What the exercise asks: Reading through the lines below, count those that include the string "input"; the answer is that number and nothing else.

Data:
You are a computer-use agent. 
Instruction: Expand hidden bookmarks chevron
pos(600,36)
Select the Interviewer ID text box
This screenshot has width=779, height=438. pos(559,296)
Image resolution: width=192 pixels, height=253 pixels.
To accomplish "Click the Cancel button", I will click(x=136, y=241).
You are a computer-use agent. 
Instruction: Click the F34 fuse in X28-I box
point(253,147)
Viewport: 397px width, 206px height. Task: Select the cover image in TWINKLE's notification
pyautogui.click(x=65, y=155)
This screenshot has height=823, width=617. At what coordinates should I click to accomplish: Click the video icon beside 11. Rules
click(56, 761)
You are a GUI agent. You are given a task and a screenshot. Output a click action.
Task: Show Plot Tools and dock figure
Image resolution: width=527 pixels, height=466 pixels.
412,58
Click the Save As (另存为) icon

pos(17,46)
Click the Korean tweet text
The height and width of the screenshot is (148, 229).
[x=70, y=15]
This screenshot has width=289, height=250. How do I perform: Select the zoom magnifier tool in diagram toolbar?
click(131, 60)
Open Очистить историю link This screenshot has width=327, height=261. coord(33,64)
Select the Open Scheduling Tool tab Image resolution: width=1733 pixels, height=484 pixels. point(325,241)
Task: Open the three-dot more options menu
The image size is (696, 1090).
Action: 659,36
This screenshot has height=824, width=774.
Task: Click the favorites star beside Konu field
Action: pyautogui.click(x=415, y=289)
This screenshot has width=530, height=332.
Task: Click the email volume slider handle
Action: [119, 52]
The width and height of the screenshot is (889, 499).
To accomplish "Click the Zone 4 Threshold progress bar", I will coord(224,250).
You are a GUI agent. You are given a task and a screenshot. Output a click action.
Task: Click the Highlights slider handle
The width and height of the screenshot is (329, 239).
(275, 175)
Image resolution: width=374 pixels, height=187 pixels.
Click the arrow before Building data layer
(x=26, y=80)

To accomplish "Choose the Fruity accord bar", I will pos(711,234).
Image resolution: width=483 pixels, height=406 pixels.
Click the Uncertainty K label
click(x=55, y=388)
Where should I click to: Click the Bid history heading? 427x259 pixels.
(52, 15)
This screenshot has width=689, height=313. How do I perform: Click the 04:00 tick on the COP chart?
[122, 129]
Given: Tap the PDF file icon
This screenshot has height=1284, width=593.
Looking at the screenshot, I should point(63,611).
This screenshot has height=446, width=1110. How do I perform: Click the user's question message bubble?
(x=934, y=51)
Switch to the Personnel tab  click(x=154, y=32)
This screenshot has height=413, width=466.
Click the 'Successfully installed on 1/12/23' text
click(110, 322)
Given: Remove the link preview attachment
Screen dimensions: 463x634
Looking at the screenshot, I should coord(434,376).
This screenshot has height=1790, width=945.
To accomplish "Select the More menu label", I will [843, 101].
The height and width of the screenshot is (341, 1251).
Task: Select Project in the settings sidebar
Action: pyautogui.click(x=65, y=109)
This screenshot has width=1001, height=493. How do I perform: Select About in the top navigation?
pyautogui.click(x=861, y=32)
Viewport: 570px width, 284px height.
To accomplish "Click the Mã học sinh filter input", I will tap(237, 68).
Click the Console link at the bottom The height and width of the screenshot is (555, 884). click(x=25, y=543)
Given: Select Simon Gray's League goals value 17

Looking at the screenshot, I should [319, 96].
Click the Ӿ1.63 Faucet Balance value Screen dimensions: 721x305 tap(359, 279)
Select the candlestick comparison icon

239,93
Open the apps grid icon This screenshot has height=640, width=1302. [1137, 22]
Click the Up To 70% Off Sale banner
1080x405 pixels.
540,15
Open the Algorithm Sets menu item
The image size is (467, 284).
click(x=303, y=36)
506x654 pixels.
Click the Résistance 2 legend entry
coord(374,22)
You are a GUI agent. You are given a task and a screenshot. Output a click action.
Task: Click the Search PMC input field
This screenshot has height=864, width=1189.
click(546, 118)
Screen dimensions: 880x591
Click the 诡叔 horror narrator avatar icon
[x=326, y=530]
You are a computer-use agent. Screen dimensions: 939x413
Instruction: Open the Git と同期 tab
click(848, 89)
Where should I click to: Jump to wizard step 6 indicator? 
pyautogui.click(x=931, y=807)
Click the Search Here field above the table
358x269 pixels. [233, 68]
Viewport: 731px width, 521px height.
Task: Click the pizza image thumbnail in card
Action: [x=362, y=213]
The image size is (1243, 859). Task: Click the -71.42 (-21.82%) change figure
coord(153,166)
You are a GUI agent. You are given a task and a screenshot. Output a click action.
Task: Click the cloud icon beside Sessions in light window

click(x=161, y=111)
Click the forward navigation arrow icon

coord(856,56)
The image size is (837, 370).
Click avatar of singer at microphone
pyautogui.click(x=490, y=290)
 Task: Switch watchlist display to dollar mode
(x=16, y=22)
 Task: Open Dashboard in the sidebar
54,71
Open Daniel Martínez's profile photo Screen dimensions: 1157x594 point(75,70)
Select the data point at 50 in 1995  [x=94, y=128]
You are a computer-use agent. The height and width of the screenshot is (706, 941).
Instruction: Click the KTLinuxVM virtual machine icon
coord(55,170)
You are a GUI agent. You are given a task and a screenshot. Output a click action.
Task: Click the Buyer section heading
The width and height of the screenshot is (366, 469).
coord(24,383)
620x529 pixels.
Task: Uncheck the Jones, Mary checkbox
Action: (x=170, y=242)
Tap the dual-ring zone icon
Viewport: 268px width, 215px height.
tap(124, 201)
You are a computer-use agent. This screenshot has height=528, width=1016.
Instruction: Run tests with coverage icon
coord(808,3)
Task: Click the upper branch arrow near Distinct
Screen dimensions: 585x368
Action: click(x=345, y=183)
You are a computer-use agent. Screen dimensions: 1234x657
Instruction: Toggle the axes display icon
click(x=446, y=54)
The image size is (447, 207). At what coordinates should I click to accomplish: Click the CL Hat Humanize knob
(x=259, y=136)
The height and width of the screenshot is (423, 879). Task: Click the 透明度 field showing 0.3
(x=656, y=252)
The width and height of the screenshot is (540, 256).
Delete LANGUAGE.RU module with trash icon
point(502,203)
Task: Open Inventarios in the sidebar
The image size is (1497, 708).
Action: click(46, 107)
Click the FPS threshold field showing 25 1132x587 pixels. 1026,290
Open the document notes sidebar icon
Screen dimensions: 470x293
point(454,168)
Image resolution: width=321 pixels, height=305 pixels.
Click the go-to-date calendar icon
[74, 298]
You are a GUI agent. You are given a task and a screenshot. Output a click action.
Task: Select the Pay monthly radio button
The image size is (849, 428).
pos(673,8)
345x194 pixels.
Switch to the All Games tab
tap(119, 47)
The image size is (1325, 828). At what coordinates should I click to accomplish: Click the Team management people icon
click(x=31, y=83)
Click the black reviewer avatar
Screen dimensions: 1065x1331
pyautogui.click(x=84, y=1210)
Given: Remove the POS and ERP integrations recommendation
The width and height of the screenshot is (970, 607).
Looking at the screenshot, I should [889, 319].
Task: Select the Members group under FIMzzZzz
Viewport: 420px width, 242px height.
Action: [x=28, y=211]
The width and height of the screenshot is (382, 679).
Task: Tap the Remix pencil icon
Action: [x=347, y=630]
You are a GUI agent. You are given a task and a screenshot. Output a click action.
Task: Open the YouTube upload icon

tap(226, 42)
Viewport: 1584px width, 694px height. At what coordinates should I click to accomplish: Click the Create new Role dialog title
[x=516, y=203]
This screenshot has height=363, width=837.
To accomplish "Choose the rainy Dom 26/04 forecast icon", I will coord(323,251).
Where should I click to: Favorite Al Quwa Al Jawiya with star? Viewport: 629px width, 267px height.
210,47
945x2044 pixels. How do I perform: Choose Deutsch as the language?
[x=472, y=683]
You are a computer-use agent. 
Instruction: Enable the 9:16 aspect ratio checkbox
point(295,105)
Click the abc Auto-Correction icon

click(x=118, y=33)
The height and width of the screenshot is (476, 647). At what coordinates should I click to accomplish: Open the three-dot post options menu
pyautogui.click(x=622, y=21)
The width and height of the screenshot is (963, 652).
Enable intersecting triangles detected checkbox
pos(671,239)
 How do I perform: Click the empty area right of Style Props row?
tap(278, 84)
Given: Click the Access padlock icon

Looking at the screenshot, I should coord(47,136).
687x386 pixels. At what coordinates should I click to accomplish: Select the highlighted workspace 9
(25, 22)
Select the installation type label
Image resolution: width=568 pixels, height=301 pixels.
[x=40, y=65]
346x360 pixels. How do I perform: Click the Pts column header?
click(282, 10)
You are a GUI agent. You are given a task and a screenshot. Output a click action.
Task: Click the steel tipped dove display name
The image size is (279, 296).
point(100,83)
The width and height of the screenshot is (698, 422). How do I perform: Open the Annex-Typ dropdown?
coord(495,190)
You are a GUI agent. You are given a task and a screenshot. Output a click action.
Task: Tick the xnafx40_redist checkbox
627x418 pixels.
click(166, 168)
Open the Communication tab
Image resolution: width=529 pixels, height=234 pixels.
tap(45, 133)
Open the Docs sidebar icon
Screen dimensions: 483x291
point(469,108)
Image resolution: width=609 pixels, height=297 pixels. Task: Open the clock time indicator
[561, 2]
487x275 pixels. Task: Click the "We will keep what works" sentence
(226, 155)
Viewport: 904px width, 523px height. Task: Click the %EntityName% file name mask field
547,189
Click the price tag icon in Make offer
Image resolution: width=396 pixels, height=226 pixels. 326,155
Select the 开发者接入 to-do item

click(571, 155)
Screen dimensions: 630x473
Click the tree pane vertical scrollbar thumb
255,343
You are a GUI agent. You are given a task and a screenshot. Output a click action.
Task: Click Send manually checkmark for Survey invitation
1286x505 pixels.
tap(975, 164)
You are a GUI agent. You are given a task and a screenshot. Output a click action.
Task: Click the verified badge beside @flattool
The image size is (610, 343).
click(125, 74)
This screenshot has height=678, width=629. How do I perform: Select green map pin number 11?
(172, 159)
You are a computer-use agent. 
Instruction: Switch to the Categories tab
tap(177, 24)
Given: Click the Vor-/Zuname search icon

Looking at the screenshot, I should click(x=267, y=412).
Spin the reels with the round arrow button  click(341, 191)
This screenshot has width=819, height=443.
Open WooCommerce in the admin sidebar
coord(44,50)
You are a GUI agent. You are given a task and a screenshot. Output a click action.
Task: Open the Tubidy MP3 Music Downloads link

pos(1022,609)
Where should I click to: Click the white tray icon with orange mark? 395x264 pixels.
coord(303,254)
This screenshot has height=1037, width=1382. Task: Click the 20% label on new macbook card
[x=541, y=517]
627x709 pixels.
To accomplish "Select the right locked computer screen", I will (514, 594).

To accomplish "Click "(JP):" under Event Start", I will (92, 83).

Answer: 2